**Set tasks:**
1 – Answer these about the Bibliometrix guide:
(a) Which two tools does the lecture's analysis workflow use?
(b) How does the guide describe R?
(c) What optional program does it recommend for Windows users?
2 – Please write what follows the last sentence of the Bibliometrix guide.

Bibliometrix & WoS

Today in the lecture¹ I walked you through a bibliometric analysis workflow using Web of Science and Bibliometrix. Several of you asked for written instructions afterwards, so here they are. This guide covers installing R, installing the package, pulling data from WoS, merging exports without doing it by hand, and loading everything into the graphical interface.

I will also suggest which analyses are worth running depending on how deep you want to go.

Installing R

R is a free, open-source programming language for statistical computing. You do not need to know how to code to use Bibliometrix, but you do need R installed.

Windows

Go to the CRAN website and download the latest installer. Run it and follow the defaults. You do not need to customise anything.

Optionally, also install RStudio, which gives you a much friendlier interface for running R code.

**Dataset section:**
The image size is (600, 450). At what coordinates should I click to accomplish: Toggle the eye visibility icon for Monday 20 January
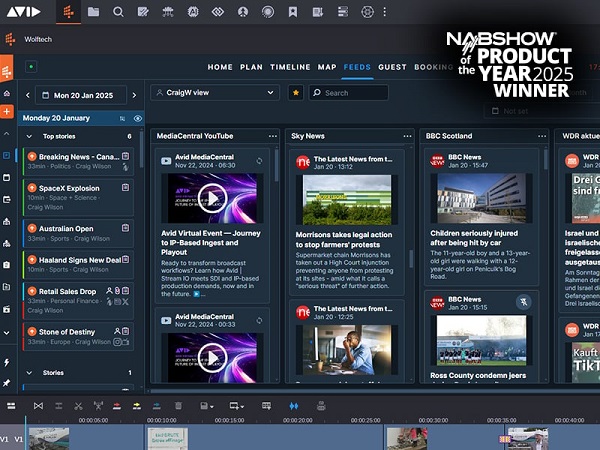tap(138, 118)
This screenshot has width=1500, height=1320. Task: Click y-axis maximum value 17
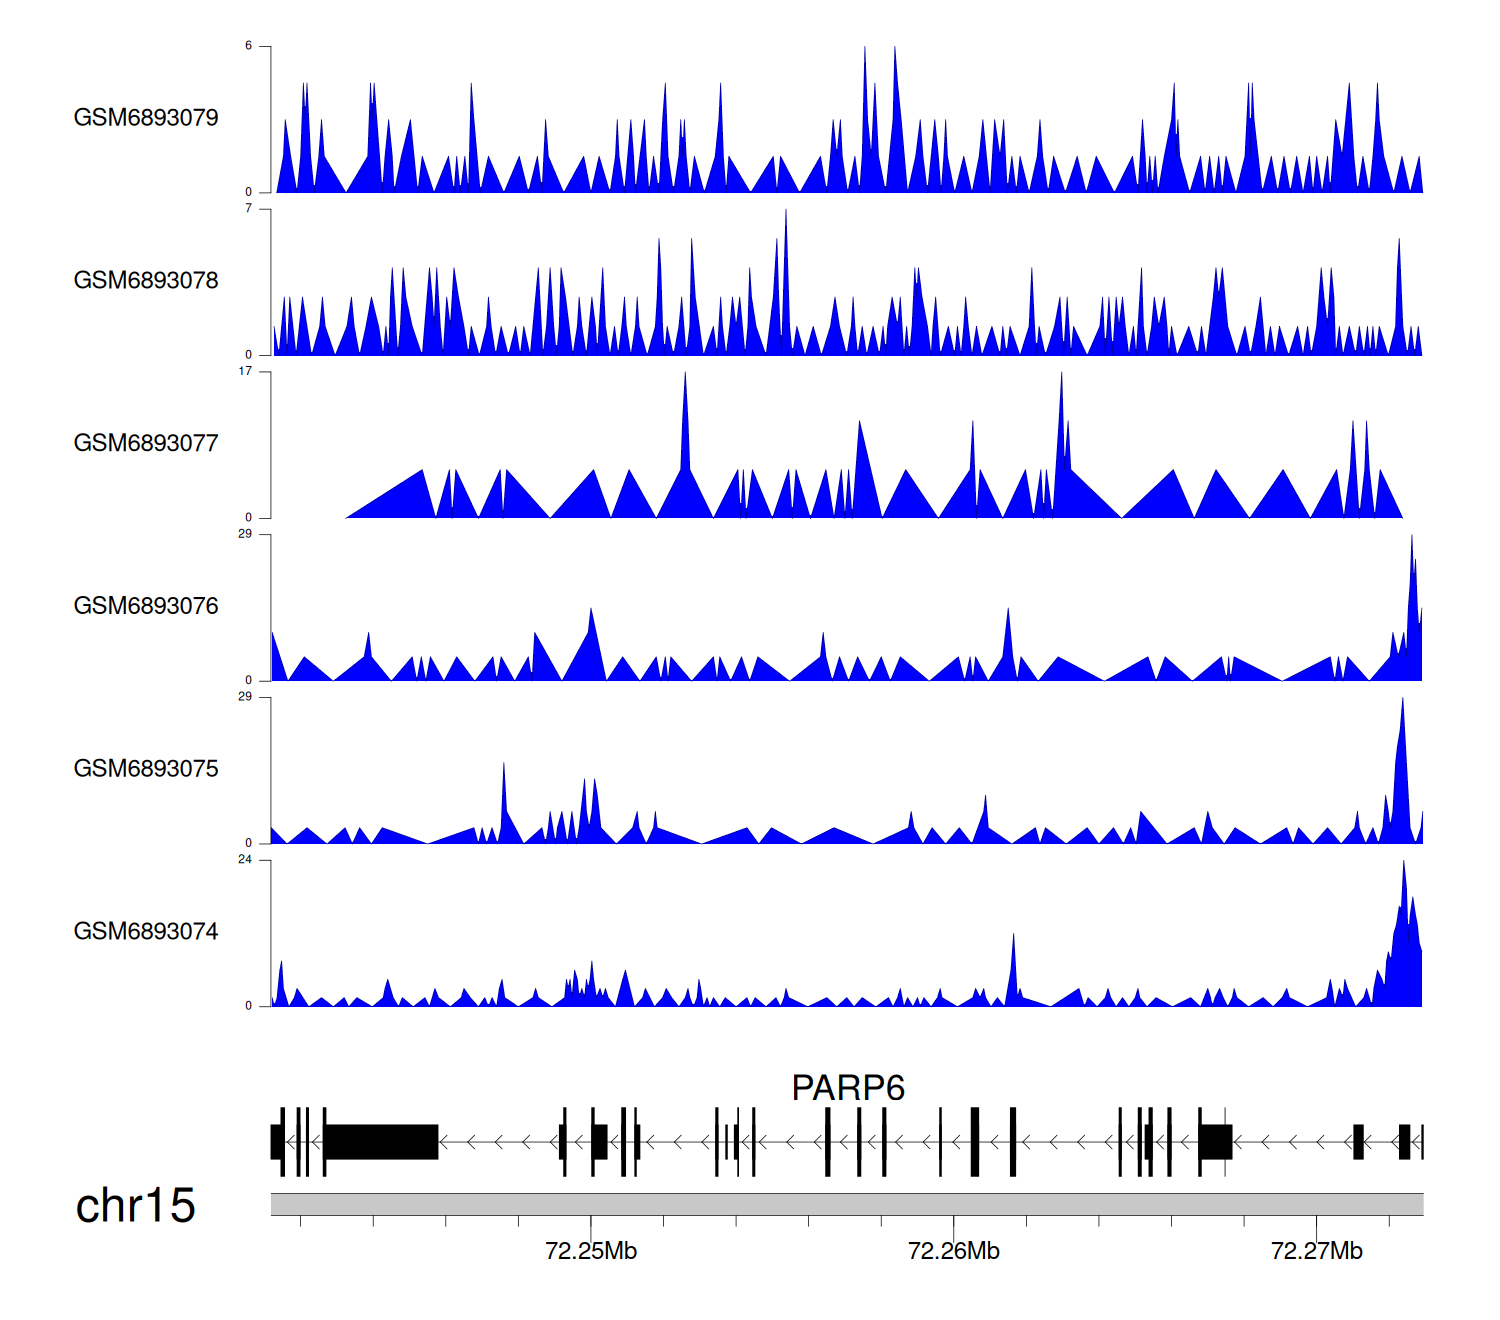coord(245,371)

**Exercise responses:**
1 –
(a) Web of Science and Bibliometrix.
(b) As a free, open-source programming language for statistical computing.
(c) RStudio.

2 –
Ubuntu

The version of R in Ubuntu’s default repositories tends to lag behind. To get the latest release, add the CRAN repository first:

sudo apt install --no-install-recommends software-properties-common dirmngr

wget -qO- https://cloud.r-project.org/bin/linux/ubuntu/marutter_pubkey.asc \
  | sudo tee -a /etc/apt/trusted.gpg.d/cran_ubuntu_key.asc

sudo add-apt-repository \
  "deb https://cloud.r-project.org/bin/linux/ubuntu $(lsb_release -cs)-cran40/"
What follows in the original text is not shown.